The Elder Scrolls V: Skyrim Preview

Written by wewer Meer

April 18, 2011 | 14:58

Tags: #preview #skyrim #the-elder-scrolls #the-elder-scrolls-v-skyr

Companies: #bethesda #bethesda-softworks

The Elder Scrolls V: Skyrim

Publisher: Bethesda Softworks
Platform: Playstation 3, Xbox 360, PC
UK Price (as reviewed): £27.99 Incl. VAT
US Price (as reviewed): $57.99 Excl. Tax

When your first talking point after seeing a new videogame is its menu system, you've either seen something incredibly dull or something so impressive that even its potentially dullest element is exciting. The latest in Bethesda's long-running role-playing game series is very much the latter.

Dear Lord, you should see its menus. They're beautiful. When you're talking about a game that also includes dragon-slaying, a freeform world in which you can manually climb to the top of the highest mountain in sight, a graphics engine that will drop even the steeliest jaw and a brand new combat system that sees you dual-wielding weapons and magic in impossibly expansive combinations, choosing to start off by banging on about the interface is really saying something.
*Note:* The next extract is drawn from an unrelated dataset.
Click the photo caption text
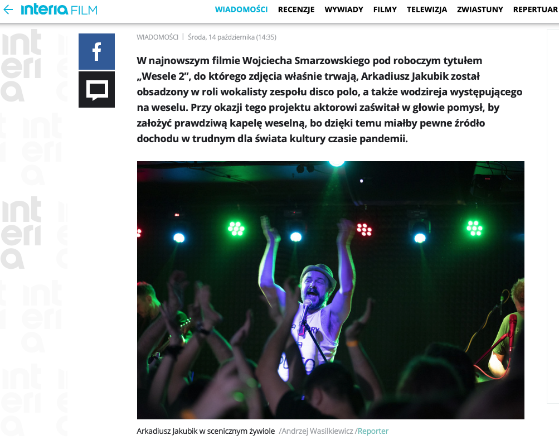Image resolution: width=559 pixels, height=445 pixels. click(x=206, y=431)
Bethesda's RPGs (most recently Oblivion and Fallout 3) have many recommendable features, but their inventories and stat screens are not among them. With Skyrim, out go the cramped, text-filled boxes and in come the Apple-slick fonts. They crisply float directly on to the screen, organised into elegantly tiered menus, which are accompanied by full 3D renderings of whatever weapon, armour or other object they're referencing. The detail on the latter is such that solving one quest's puzzle involves physically peering at the inscriptions on a mystic key in your inventory. But that's not the half of it.
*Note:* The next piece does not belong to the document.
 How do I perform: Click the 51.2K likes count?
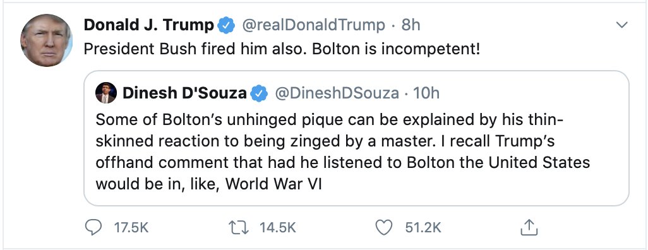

The Elder Scrolls V: Skyrim Trailer

Character abilities (divided into 18 evolving skills affected by a streamlined core of three attributes of Health, Magicka and Stamina) are no longer chosen by scrolling through long lists of words and numbers, but by navigating a vast, illuminated star field. As you unlock new skills, the stars light up, forming slowly into this world's equivalent of Orion's Belt, the Plough et al. It's amazing to behold - elaborate yet obvious, ludicrously showy yet also non-fussy. The metaphor is that your character looks upwards to the gods to find inspiration and strength; their destiny is quite literally written in the stars.

This is an RPG so determined to be the best on show that it's found a way to fold the genre's traditional statistic-splurge into the game itself, and presents it in a way that's (almost) as exciting as knocking dragons out of the sky with exploding fireballs.
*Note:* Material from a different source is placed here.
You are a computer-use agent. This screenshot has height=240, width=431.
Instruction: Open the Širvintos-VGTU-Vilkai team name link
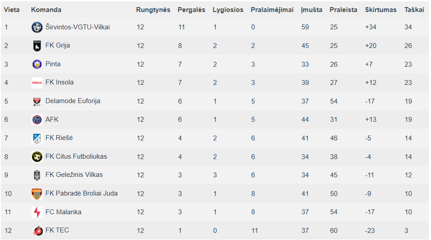[77, 27]
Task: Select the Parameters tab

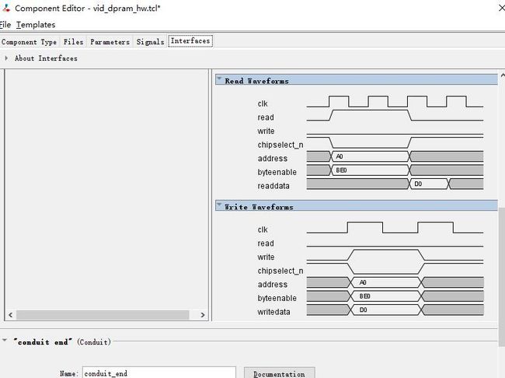Action: click(x=110, y=42)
DNP 3PM *** The Elder Scrolls V: Skyrim Preview The Elder Scrolls V: Skyrim Preview
Riverwood was one of the small towns we saw in Skyrim

To describe the world outside those menus, the icy land of Skyrim itself, is a peculiarly daunting task, even after exposure to it. On the one hand, it's Bethesda doing the Bethesda thing all over again - a large, sandbox fantasy world, packed with beasts and towns, combat and questing, trade and talking. On the other hand, it makes Oblivion and Fallout 3/New Vegas immediately look about 50 years old by comparison.

Skyrim's in-game world may be a more or less similar size to Oblivion's, but the amount of detail changes everything, and not just because the surfeit of climbable mountains adds so much vertical scale. Screenshots don't do the game justice; they don't convey the motion and lighting that makes this cold world seem so vibrant, and they also suggest it's just a game about bashing monsters.

Here are just a few examples of Skyrim's scope. A town's economy can be disrupted by cruelly (or for quest reasons) trashing its lumber mill; in turn, the price of wooden equipment such as arrows will be affected. Monsters and animals are no longer mindless killers, but roam the world with their own agendas - witness the hulking, somehow-sad Giant that thunders slowly past you without a second glance, or the pack of wolves that work together to take down a poor mammoth.

Many of the quests are now semi-procedurally generated too, cobbling together on-the-fly vignettes - so a challenge to save a villager's child from a nearby dungeon will not be pre-written, but rather based on the game picking a local villager with a child and deciding in which dungeon the nipper will be trapped. To avoid dreary mechanical churn, the story is handwritten, but the key elements and characters are random.